**Exercise objective**: The answer should consist of each line from the data below that includes "device".

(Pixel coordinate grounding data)

------------------------------------------------------------

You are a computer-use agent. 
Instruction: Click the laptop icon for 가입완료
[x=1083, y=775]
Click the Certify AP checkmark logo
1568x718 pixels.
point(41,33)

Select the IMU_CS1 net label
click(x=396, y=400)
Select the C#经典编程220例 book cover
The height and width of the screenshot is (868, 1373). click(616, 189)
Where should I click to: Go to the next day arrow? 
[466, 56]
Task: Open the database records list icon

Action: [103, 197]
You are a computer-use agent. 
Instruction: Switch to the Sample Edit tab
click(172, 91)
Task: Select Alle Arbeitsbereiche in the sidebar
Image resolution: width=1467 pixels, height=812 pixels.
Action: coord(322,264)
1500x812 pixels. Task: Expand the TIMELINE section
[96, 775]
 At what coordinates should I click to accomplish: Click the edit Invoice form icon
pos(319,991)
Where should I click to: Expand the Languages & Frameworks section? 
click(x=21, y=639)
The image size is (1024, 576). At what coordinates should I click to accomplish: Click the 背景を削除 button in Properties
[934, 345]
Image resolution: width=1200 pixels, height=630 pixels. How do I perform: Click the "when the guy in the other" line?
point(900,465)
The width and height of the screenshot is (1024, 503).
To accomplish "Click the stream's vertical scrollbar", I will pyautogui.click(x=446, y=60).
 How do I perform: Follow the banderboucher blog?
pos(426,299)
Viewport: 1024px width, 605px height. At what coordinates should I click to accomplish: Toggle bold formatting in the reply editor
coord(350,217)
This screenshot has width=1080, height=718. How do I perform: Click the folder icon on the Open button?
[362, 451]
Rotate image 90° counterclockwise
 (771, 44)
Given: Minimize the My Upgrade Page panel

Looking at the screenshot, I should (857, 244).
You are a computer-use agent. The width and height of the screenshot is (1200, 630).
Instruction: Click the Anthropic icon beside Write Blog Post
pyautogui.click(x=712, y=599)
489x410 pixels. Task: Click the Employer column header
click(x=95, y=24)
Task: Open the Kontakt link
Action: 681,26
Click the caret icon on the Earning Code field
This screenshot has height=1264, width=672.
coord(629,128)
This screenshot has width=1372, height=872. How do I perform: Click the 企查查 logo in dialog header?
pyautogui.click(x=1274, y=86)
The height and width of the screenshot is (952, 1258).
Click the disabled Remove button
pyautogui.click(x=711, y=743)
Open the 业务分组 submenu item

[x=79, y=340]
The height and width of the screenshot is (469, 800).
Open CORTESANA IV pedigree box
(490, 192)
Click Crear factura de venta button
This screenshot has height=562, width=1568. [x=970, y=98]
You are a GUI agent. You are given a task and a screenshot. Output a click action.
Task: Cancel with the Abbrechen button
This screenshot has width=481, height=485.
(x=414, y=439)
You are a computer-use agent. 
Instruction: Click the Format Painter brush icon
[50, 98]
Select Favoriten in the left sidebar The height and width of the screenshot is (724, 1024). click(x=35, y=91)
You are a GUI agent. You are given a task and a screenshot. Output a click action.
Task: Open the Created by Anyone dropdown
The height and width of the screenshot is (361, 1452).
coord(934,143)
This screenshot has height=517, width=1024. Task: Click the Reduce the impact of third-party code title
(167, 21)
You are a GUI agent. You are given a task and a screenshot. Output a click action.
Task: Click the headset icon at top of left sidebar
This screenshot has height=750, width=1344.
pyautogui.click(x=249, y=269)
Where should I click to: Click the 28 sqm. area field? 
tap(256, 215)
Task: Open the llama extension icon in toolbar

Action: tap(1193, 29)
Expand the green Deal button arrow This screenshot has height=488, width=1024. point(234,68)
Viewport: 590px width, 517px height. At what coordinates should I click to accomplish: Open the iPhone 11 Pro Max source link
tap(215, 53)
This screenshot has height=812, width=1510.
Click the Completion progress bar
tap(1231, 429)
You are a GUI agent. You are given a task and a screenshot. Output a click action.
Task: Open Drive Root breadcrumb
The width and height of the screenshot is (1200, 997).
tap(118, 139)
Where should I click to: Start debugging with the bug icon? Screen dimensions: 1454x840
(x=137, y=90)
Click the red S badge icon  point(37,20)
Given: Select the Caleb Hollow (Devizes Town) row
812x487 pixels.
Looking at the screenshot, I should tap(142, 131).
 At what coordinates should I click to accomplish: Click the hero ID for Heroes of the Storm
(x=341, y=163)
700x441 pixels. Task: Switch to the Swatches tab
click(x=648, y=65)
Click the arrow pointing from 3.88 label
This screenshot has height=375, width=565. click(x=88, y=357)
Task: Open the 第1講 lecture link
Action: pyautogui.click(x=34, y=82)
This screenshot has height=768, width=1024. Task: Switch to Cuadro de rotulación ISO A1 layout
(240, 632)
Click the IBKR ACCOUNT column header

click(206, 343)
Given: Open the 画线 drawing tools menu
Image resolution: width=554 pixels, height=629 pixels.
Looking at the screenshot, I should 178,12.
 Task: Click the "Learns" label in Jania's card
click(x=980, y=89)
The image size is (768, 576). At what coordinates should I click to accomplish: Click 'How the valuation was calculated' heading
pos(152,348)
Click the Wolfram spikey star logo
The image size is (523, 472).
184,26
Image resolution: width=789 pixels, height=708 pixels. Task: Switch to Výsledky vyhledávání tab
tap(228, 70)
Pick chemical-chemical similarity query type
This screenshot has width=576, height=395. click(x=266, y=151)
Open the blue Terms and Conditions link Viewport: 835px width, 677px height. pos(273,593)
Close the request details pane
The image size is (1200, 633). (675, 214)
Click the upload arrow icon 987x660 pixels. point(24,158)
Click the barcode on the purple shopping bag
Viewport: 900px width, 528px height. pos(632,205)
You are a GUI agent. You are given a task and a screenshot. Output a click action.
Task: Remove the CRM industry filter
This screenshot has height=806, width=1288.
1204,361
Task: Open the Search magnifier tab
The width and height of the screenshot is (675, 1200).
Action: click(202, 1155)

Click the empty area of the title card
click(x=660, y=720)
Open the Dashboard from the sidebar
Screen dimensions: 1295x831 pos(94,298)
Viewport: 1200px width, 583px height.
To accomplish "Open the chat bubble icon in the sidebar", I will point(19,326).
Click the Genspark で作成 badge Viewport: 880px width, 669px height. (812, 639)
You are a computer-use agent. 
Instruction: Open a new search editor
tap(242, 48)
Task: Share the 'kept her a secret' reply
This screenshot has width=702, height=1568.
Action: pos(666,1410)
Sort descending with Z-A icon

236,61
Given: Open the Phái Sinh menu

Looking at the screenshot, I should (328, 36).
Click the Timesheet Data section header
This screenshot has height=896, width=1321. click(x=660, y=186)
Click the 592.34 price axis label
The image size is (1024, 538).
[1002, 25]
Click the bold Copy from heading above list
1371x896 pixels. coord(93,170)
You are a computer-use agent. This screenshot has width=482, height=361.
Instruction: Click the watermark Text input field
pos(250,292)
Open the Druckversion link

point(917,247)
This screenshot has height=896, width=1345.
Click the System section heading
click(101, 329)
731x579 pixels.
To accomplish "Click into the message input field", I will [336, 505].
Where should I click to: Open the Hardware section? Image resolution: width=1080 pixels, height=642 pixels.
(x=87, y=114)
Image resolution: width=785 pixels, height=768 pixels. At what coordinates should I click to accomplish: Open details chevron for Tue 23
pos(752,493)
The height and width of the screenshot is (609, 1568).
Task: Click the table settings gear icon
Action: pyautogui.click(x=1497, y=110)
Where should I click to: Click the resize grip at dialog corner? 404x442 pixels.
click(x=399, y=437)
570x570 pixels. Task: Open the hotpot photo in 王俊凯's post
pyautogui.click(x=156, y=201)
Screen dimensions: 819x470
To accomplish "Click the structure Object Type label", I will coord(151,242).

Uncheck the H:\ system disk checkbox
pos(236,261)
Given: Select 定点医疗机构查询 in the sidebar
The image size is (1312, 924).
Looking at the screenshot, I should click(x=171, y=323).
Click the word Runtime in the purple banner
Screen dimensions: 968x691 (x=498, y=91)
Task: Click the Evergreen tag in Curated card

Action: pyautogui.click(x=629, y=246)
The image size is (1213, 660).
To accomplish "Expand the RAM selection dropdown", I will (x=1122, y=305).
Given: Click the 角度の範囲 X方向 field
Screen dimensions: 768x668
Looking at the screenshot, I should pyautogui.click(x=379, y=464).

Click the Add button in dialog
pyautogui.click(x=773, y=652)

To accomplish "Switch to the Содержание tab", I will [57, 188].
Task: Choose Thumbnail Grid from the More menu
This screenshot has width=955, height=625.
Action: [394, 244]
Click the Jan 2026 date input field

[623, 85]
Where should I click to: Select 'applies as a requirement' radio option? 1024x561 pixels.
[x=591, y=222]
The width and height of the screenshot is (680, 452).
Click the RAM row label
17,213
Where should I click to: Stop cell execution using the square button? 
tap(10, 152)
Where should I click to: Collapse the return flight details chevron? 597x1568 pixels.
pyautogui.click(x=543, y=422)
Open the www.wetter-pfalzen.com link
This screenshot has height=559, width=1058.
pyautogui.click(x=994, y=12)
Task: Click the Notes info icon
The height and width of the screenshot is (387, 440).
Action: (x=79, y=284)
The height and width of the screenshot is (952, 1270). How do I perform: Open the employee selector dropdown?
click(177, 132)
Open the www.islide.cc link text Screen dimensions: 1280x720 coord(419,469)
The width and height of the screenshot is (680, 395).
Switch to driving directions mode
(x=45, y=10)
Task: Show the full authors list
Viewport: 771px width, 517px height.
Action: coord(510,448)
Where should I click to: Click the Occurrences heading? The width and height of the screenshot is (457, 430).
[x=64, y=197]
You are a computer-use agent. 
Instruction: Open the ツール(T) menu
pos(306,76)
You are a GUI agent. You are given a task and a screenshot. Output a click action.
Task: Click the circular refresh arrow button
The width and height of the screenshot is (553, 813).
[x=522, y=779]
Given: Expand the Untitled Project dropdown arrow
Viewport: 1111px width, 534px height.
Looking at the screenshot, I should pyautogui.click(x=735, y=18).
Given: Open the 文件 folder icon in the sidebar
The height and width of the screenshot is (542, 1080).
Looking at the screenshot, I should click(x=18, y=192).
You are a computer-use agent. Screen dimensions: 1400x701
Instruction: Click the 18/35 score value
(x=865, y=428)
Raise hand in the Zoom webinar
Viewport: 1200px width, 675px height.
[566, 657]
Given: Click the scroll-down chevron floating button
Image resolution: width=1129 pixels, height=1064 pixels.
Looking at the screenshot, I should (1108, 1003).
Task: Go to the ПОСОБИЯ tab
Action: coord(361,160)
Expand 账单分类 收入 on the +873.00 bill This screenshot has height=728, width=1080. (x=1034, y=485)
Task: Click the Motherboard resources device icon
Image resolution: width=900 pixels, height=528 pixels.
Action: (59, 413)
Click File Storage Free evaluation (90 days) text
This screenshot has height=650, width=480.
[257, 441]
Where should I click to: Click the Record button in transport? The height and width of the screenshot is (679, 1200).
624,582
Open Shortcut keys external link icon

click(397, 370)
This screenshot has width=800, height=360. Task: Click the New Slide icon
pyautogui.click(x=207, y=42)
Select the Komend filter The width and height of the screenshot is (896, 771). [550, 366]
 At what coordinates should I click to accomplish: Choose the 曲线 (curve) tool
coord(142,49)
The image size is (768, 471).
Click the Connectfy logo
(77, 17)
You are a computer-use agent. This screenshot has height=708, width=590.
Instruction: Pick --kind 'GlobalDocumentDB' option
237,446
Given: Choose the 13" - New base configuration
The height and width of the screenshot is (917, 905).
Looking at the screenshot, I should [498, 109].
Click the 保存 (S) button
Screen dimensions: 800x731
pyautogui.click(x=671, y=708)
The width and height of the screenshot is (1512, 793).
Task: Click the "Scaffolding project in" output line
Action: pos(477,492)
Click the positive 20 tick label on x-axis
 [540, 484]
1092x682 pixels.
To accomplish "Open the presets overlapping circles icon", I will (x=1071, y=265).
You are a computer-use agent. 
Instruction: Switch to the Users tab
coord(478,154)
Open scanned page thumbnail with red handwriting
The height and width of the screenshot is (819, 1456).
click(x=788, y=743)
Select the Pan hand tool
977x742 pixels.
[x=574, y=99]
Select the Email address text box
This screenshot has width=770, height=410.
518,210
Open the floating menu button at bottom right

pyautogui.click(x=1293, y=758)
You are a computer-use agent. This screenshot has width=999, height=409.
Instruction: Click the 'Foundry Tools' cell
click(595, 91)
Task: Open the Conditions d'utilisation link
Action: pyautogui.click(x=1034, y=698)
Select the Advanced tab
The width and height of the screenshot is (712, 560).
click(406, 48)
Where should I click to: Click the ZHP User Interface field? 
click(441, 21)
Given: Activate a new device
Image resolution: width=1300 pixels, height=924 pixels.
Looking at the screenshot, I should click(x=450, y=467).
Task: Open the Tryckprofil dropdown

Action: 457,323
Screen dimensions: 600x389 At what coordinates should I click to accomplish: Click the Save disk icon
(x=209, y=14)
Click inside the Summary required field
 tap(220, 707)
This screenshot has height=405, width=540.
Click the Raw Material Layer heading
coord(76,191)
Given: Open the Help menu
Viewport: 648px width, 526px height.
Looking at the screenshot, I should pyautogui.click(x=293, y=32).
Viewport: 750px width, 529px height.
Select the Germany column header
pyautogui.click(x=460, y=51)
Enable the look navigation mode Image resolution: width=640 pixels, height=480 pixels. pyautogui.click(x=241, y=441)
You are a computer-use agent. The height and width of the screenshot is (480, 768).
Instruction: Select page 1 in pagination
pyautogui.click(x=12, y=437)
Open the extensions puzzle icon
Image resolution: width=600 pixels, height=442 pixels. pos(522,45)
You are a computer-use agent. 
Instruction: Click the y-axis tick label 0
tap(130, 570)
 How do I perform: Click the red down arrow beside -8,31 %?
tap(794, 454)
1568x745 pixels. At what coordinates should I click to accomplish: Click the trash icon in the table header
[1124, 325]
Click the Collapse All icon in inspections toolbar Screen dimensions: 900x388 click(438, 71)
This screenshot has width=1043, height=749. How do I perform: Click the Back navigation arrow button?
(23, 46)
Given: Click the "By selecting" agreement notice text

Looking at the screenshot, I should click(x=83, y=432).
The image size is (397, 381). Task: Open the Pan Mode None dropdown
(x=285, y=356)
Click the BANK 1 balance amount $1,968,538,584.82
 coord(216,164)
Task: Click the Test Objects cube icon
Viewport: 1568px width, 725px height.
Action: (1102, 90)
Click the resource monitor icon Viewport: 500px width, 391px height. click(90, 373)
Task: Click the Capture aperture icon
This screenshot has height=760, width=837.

------------------------------------------------------------

**Response below**:
Task: Click the Motherboard resources device icon
Given: Activate a new device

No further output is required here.